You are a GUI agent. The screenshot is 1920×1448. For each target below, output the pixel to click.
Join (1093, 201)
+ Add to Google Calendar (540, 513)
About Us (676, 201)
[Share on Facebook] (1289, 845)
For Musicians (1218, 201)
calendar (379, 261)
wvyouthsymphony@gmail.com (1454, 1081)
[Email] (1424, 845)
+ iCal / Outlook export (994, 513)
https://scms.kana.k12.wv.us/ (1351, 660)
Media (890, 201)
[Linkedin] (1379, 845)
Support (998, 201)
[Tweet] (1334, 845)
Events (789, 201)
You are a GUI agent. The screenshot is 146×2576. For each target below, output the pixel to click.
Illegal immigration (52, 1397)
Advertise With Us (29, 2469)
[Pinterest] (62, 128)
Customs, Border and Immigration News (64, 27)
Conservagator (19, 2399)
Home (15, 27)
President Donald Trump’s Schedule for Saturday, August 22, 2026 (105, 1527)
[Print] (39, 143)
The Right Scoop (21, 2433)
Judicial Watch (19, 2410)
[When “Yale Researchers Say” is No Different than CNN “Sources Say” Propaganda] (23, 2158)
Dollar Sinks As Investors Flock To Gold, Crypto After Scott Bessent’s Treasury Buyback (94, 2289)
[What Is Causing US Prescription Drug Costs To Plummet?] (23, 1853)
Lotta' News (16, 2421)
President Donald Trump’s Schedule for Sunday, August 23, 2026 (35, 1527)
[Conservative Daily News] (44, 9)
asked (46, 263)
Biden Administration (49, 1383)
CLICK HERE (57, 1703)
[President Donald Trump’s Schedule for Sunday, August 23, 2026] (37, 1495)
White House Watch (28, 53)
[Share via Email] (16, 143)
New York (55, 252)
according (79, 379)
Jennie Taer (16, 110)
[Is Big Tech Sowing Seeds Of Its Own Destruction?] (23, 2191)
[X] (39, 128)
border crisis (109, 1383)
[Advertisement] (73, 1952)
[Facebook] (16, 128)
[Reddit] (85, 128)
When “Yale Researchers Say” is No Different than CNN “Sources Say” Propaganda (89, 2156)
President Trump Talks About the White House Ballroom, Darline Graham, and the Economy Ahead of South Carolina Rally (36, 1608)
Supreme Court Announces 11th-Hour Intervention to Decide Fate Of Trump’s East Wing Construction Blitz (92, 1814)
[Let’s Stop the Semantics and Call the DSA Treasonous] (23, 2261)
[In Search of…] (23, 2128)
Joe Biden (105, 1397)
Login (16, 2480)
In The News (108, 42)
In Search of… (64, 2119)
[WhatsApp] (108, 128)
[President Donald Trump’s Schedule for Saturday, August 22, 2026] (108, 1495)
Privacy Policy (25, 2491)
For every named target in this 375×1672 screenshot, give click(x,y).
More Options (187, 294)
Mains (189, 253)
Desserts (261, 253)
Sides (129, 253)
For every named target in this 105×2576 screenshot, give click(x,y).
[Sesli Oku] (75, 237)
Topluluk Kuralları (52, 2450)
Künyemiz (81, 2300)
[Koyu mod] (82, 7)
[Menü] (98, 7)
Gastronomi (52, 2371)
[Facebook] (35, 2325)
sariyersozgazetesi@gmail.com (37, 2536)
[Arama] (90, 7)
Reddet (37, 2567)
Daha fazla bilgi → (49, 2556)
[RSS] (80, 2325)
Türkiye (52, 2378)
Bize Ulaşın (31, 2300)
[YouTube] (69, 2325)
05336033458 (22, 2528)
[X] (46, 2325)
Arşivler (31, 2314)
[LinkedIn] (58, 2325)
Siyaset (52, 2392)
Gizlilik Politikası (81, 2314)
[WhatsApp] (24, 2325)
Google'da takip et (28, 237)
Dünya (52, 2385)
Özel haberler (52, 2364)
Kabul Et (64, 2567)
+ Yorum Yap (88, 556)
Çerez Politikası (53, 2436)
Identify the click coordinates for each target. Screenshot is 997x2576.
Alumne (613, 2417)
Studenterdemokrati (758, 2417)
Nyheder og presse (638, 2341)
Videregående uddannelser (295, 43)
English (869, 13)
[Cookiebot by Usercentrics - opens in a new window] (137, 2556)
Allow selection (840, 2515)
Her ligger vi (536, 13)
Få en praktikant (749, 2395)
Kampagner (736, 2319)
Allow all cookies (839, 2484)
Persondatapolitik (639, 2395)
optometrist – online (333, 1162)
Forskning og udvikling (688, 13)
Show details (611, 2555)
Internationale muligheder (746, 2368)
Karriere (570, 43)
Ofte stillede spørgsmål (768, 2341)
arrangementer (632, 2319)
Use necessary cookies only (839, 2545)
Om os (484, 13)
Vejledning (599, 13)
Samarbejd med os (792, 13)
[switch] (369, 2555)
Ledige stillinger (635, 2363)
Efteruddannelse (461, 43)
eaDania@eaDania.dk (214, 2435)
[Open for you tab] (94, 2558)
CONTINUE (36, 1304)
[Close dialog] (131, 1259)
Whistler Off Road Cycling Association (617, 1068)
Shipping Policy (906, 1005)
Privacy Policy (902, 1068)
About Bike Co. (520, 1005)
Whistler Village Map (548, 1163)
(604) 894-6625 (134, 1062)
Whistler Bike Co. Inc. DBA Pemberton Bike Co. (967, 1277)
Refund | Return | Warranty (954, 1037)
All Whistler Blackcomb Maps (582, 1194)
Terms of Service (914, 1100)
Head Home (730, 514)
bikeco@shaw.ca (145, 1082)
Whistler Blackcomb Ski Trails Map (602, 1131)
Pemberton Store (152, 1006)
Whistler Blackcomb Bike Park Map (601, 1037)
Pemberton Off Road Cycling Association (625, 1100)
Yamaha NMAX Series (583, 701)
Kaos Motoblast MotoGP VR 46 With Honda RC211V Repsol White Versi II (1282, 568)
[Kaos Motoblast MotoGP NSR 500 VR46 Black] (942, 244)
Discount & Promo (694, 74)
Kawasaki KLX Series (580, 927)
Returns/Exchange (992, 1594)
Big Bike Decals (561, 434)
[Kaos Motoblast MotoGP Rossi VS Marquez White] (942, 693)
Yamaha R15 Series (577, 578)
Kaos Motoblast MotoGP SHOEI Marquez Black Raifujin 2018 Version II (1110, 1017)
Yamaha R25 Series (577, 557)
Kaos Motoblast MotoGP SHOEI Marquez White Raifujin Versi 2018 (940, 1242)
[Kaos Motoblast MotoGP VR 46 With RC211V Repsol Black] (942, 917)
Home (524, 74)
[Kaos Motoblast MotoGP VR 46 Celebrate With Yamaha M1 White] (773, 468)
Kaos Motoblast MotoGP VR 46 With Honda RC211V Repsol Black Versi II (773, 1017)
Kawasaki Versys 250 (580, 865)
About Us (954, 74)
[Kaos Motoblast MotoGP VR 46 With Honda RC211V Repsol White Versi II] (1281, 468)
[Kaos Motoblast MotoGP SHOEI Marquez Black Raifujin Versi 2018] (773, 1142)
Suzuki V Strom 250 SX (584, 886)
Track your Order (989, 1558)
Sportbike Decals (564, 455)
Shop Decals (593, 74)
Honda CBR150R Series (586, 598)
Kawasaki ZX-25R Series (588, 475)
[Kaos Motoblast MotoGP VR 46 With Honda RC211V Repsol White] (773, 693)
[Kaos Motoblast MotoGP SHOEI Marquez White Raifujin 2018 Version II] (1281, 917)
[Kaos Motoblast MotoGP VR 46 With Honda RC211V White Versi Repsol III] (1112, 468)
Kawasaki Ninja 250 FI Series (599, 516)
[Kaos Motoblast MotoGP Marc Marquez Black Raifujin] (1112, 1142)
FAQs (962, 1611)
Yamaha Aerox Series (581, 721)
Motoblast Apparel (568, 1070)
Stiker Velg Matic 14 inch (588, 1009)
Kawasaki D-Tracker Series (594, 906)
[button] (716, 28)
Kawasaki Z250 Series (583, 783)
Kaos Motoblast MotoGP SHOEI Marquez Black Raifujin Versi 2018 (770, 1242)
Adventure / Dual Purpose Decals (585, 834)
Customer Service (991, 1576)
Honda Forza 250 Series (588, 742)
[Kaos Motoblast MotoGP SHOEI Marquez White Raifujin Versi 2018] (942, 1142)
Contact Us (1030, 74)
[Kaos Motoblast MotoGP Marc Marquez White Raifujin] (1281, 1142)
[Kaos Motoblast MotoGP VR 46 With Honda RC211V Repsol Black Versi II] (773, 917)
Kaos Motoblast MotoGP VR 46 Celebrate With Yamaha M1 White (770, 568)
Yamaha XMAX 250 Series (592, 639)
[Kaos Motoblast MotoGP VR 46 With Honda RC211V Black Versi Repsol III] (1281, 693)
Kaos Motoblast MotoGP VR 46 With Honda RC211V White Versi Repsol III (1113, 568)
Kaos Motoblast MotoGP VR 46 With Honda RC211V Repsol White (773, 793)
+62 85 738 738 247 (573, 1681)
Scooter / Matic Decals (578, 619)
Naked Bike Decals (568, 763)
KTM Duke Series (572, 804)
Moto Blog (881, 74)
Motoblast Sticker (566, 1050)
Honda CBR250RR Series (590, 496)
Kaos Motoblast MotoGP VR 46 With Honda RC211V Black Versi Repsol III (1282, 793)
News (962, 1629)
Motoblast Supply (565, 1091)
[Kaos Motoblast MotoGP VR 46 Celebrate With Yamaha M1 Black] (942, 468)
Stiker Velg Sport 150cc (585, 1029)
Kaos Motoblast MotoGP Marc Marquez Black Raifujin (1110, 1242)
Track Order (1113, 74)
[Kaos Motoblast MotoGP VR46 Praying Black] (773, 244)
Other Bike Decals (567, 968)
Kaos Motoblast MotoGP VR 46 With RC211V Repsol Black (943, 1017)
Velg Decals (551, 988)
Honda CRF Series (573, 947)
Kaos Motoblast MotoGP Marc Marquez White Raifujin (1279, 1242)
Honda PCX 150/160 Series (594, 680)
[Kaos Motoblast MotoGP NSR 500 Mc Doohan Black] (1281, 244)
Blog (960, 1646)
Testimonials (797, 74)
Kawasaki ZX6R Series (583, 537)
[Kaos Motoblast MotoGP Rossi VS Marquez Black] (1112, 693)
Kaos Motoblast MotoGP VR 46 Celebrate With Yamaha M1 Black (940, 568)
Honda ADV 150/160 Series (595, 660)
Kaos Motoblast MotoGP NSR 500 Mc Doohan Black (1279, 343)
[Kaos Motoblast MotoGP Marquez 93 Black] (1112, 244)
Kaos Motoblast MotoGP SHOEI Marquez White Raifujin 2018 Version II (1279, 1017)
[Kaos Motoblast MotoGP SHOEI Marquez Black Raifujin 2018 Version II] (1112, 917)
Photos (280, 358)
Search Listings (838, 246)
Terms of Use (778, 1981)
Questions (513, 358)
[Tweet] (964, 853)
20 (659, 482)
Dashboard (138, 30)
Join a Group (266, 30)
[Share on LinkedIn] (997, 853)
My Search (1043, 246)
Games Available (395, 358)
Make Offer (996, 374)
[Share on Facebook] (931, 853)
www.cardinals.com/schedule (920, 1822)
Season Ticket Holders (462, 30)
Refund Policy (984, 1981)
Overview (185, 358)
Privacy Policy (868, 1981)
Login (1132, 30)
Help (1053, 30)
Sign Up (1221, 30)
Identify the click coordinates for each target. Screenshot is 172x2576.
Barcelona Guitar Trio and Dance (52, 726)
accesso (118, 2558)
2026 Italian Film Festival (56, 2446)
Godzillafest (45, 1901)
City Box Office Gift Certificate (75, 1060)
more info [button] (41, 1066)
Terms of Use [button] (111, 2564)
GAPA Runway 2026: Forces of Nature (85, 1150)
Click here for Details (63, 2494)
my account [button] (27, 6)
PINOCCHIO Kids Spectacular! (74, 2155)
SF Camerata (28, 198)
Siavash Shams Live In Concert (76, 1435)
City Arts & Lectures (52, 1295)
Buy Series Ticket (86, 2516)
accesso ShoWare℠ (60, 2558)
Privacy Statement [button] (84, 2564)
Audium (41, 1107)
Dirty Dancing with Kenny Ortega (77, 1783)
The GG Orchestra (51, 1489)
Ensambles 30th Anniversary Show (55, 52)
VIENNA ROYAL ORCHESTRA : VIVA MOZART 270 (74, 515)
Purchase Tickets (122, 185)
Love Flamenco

────────────────────

-- Task brief --
Write the lines again exactly, from the first line of the material above to the line that includes "[Reddit] (85, 128)", both included. Leave out all the rest.

-- Solution below --
You are a GUI agent. The screenshot is 1920×1448. For each target below, output the pixel to click.
Join (1093, 201)
+ Add to Google Calendar (540, 513)
About Us (676, 201)
[Share on Facebook] (1289, 845)
For Musicians (1218, 201)
calendar (379, 261)
wvyouthsymphony@gmail.com (1454, 1081)
[Email] (1424, 845)
+ iCal / Outlook export (994, 513)
https://scms.kana.k12.wv.us/ (1351, 660)
Media (890, 201)
[Linkedin] (1379, 845)
Support (998, 201)
[Tweet] (1334, 845)
Events (789, 201)
You are a GUI agent. The screenshot is 146×2576. For each target below, output the pixel to click.
Illegal immigration (52, 1397)
Advertise With Us (29, 2469)
[Pinterest] (62, 128)
Customs, Border and Immigration News (64, 27)
Conservagator (19, 2399)
Home (15, 27)
President Donald Trump’s Schedule for Saturday, August 22, 2026 (105, 1527)
[Print] (39, 143)
The Right Scoop (21, 2433)
Judicial Watch (19, 2410)
[When “Yale Researchers Say” is No Different than CNN “Sources Say” Propaganda] (23, 2158)
Dollar Sinks As Investors Flock To Gold, Crypto After Scott Bessent’s Treasury Buyback (94, 2289)
[What Is Causing US Prescription Drug Costs To Plummet?] (23, 1853)
Lotta' News (16, 2421)
President Donald Trump’s Schedule for Sunday, August 23, 2026 (35, 1527)
[Conservative Daily News] (44, 9)
asked (46, 263)
Biden Administration (49, 1383)
CLICK HERE (57, 1703)
[President Donald Trump’s Schedule for Sunday, August 23, 2026] (37, 1495)
White House Watch (28, 53)
[Share via Email] (16, 143)
New York (55, 252)
according (79, 379)
Jennie Taer (16, 110)
[Is Big Tech Sowing Seeds Of Its Own Destruction?] (23, 2191)
[X] (39, 128)
border crisis (109, 1383)
[Advertisement] (73, 1952)
[Facebook] (16, 128)
[Reddit] (85, 128)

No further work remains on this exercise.